Generative Adversarial Networks

Takeaway

GANs pit a generator against a discriminator in a minimax game so the generator learns to produce samples indistinguishable from real data.

The problem (before → after)

Before: Likelihood-based generative models require tractable densities or approximations; modeling high-dimensional data directly is hard.
After: Train a sampler indirectly—if a discriminator cannot tell generated data from real data, the generator implicitly captures the data distribution’s support and structure.

Mental model first

Imagine a counterfeiter (generator) and a detective (discriminator). The counterfeiter improves by fooling the detective; the detective improves by catching fakes. Their contest escalates until fakes pass as real.

Just-in-time concepts

Minimax objective: min_G max_D E_{x~p_data} [log D(x)] + E_{z~p_z} [log(1 - D(G(z)))]
Non-saturating trick: maximize log D(x) + log D(G(z)) to stabilize generator gradients.
Mode collapse: Generator produces limited variety; use techniques like minibatch discrimination, unrolled GAN, or diversity regularizers.
Evaluation: Inception Score, FID; both imperfect.

First-pass solution

Train D to classify real vs fake; train G to fool D. Alternate gradient updates. Start with simple architectures and careful optimization (Adam, spectral norm for stability).

Architecture: Convolutional GANs (DCGAN) for images; residual blocks for stability.
Losses: Wasserstein GAN with gradient penalty improves stability by optimizing Earth-Mover distance.
Conditioning: cGANs incorporate labels or text for controllable generation.
Regularization: Spectral normalization, gradient penalties, path length regularization.

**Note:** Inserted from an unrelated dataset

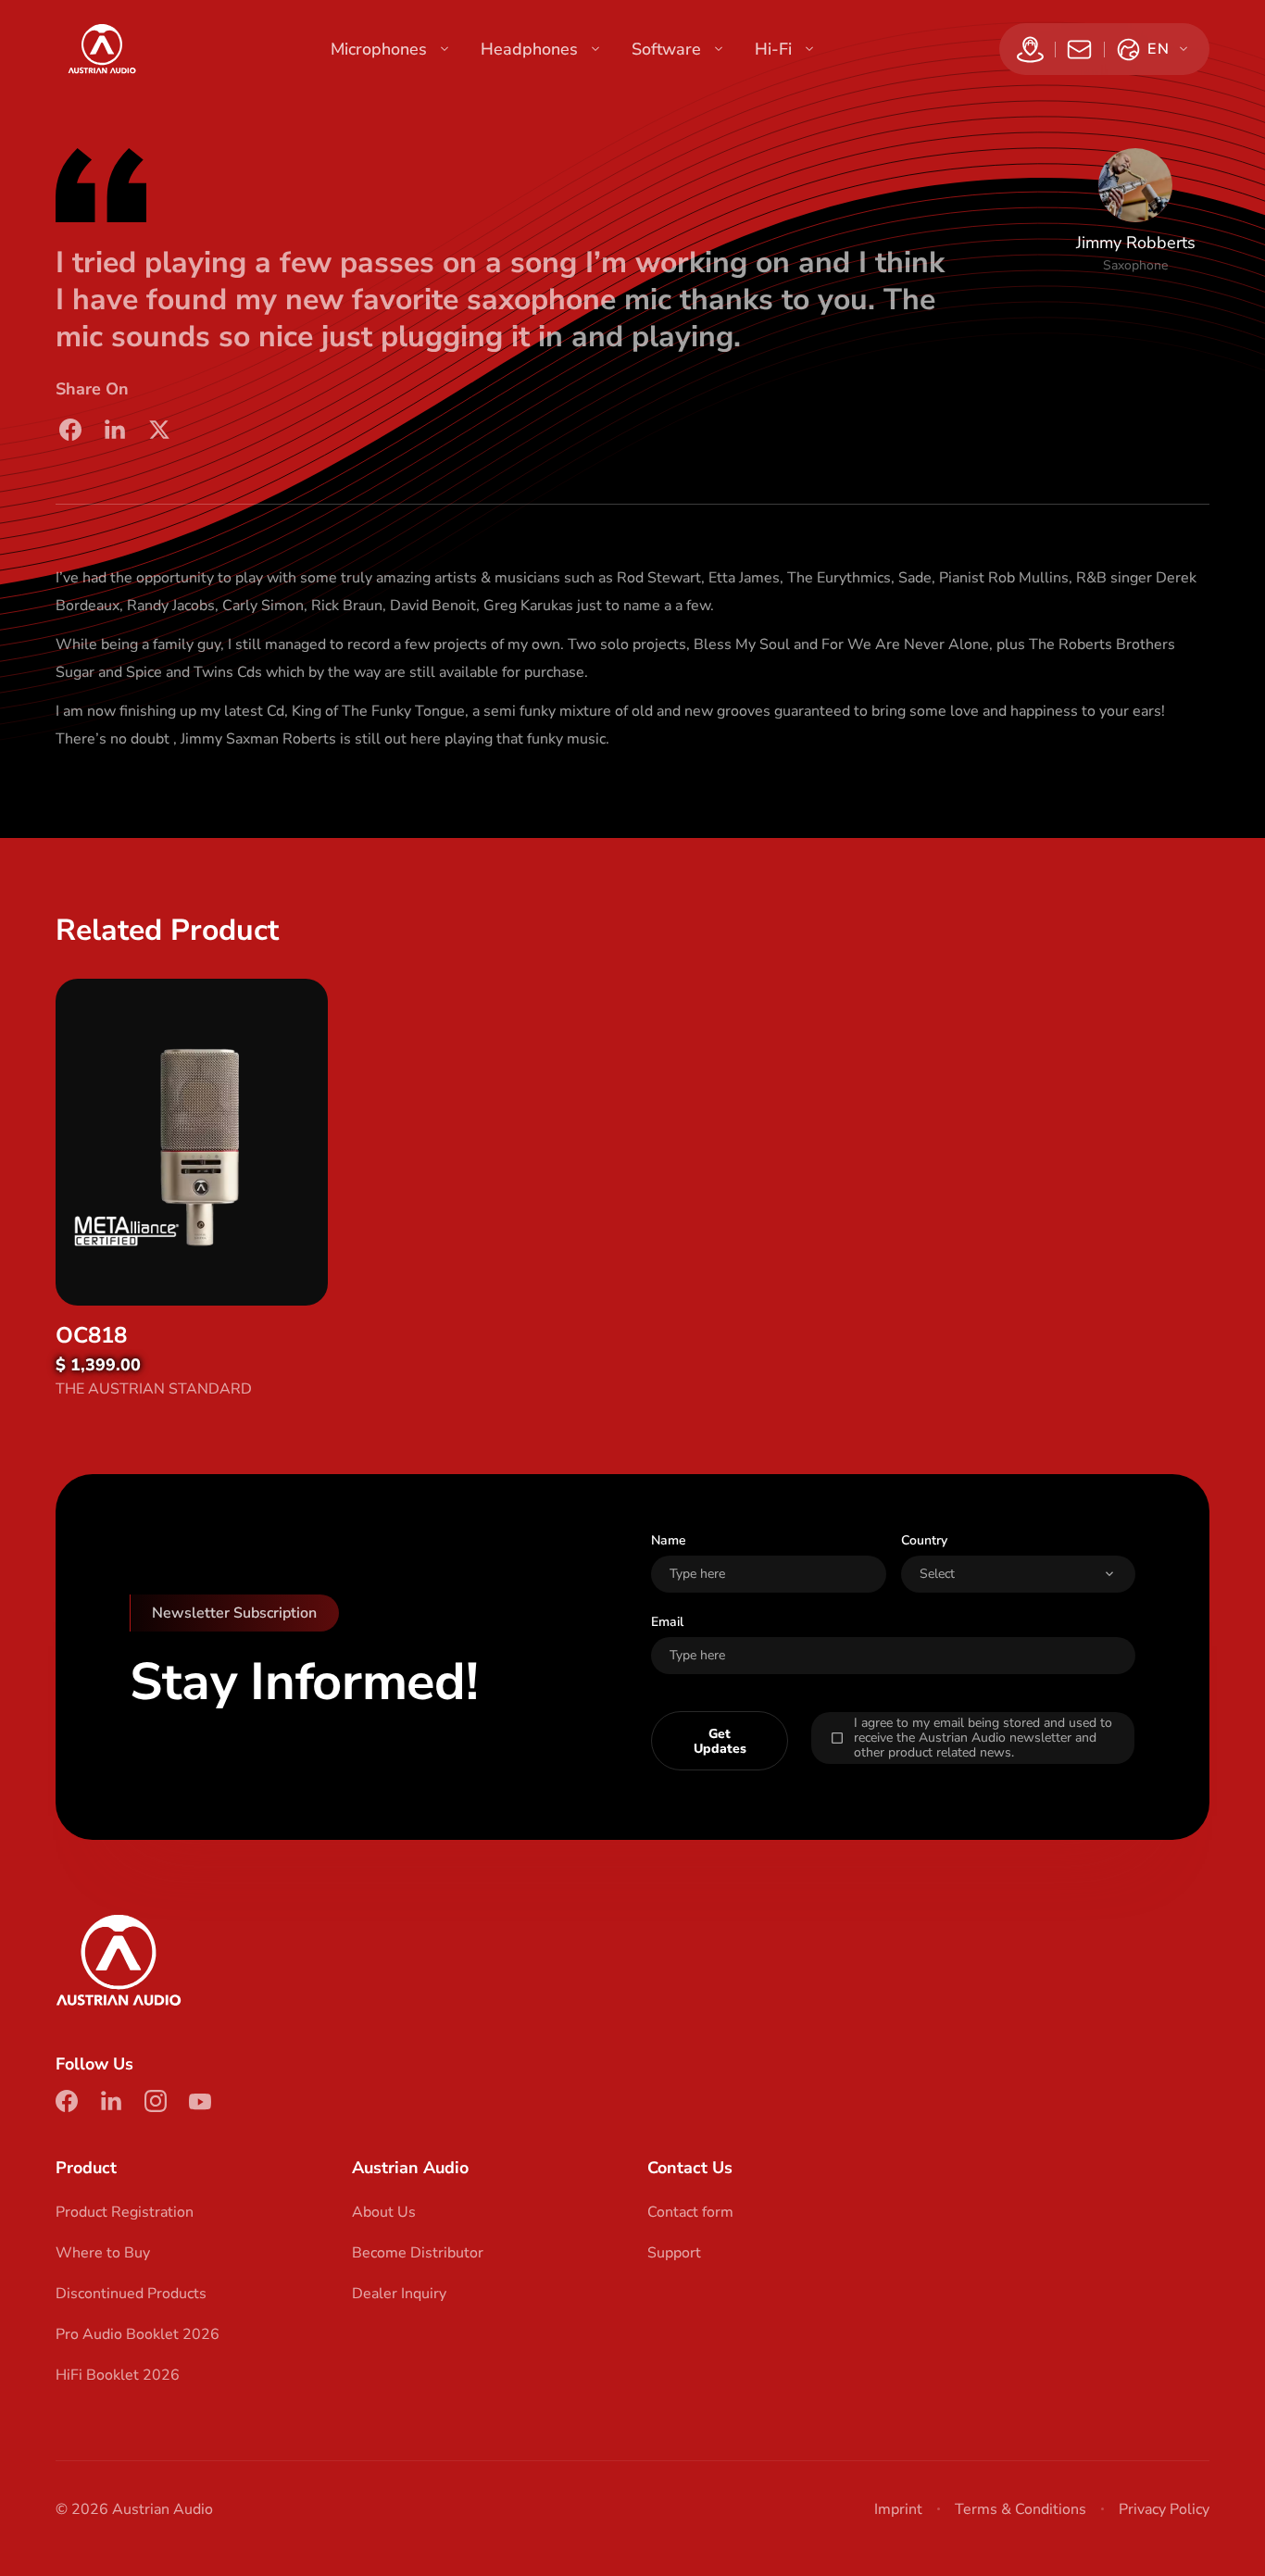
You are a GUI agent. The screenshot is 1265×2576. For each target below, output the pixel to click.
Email (667, 1622)
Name (668, 1540)
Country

Code as a byproduct (WGAN-GP snippet)

import torch

def gradient_penalty(D, real, fake):
    bsz = real.size(0)
    eps = torch.rand(bsz, 1, 1, 1, device=real.device)
    x_hat = eps * real + (1 - eps) * fake
    x_hat.requires_grad_(True)
    d_hat = D(x_hat)
    grads = torch.autograd.grad(d_hat.sum(), x_hat, create_graph=True)[0]
    gp = ((grads.view(bsz, -1).norm(2, dim=1) - 1) ** 2).mean()
    return gp

Principles, not prescriptions

Treat training as aligning two objectives; stabilize the game rather than overfitting one player.
Prefer metrics that reflect perceptual quality and diversity, not only loss curves.
Encourage diversity explicitly to combat mode collapse.

Common pitfalls

Overpowering D early: G receives vanishing gradients; balance updates or use WGAN-GP.
Ignoring evaluation: High realism but low diversity indicates collapse.
Unstable training due to poor normalization or learning rates.

Connections and contrasts

See also: [/blog/attention-is-all-you-need] (sequence modeling), [/blog/variational-inference] (likelihood-based alternative), [/blog/normalizing-flows] (exact likelihood with invertibility).

Quick checks

Why can GANs avoid explicit density modeling? — They train a sampler via a discriminator signal.
What does WGAN improve? — Replaces JS divergence with Earth-Mover distance for smoother gradients.
What is mode collapse? — Generator outputs low-diversity samples that fool D but miss modes of the data.